When we’re stressed, we go on the internet and buy another thing that we think will help us feel better. And the mere act of purchasing does make us feel better, for a moment. By the time the delivery arrives, the moment has long passed.
When a major appliance breaks, there’s a part of us that dreads the cost of repairing or replacing it… and there’s another part that is secretly (or not-so-secretly) thrilled to have an excuse to get a newer, bigger, better one. We say “fixing it will cost half as much as getting a new one!” as if that justifies the purchase. And then we go buy one that costs even more, because what’s another few hundred dollars on top of an already expensive purchase–especially if it’s “on sale”?
Not all of this may ring true for you, in your life. I sincerely hope you can legitimately claim to be better with your purchases and financial lifestyle choices. And yet for most of us, most of this does ring true. If you think this isn’t you, there’s an easy way to tell. You’ll know you’re different not because you feel different. Not because you’re sure your better than all of this. No, you’ll know you’re different because you have three to six months of expenses saved in an emergency fund. You’ll know because you have an IRA or Roth IRA and max out your contributions every year. You’ll know you’re different because you don’t carry credit card debt month-to-month. You’ll know you’re different because you found a way to make all of that work even if your income is $15/hr.
Meanwhile, even though more than half of American households earn more than $27/hr (that’s combined as a household, for a yearly income of about $58k), less than 25% have adequate emergency savings.

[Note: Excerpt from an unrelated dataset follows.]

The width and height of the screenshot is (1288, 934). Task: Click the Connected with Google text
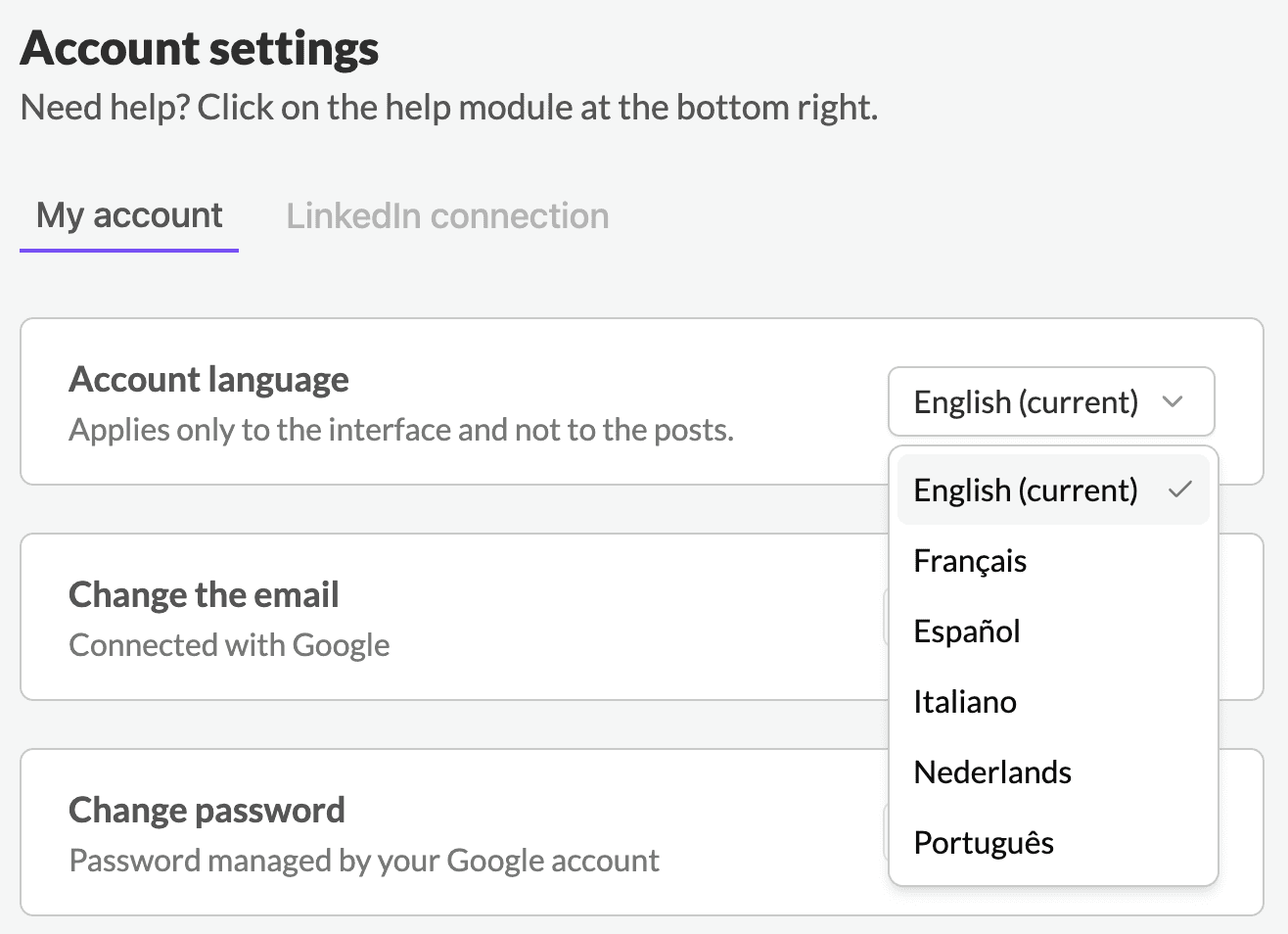pyautogui.click(x=229, y=644)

The good news is that you can change this:
- You can surround yourself with evidence that you can live well below your means.
- You can make the hard choices to downsize your house, your car, and your closet.
- You can choose to ignore Prime Day and Black Friday, because you know you already have enough stuff and no sale can make having extra stuff a good financial choice.
- You can use the amazing resources available to us in 2018 to quickly and easily diagnose that your refrigerator needs a new $150 logic board, instead of buying a new fridge that costs ten to twenty times as much–even though you really wanted to upgrade to one with an ice-maker.
Live like your future is worth more than push-button ice.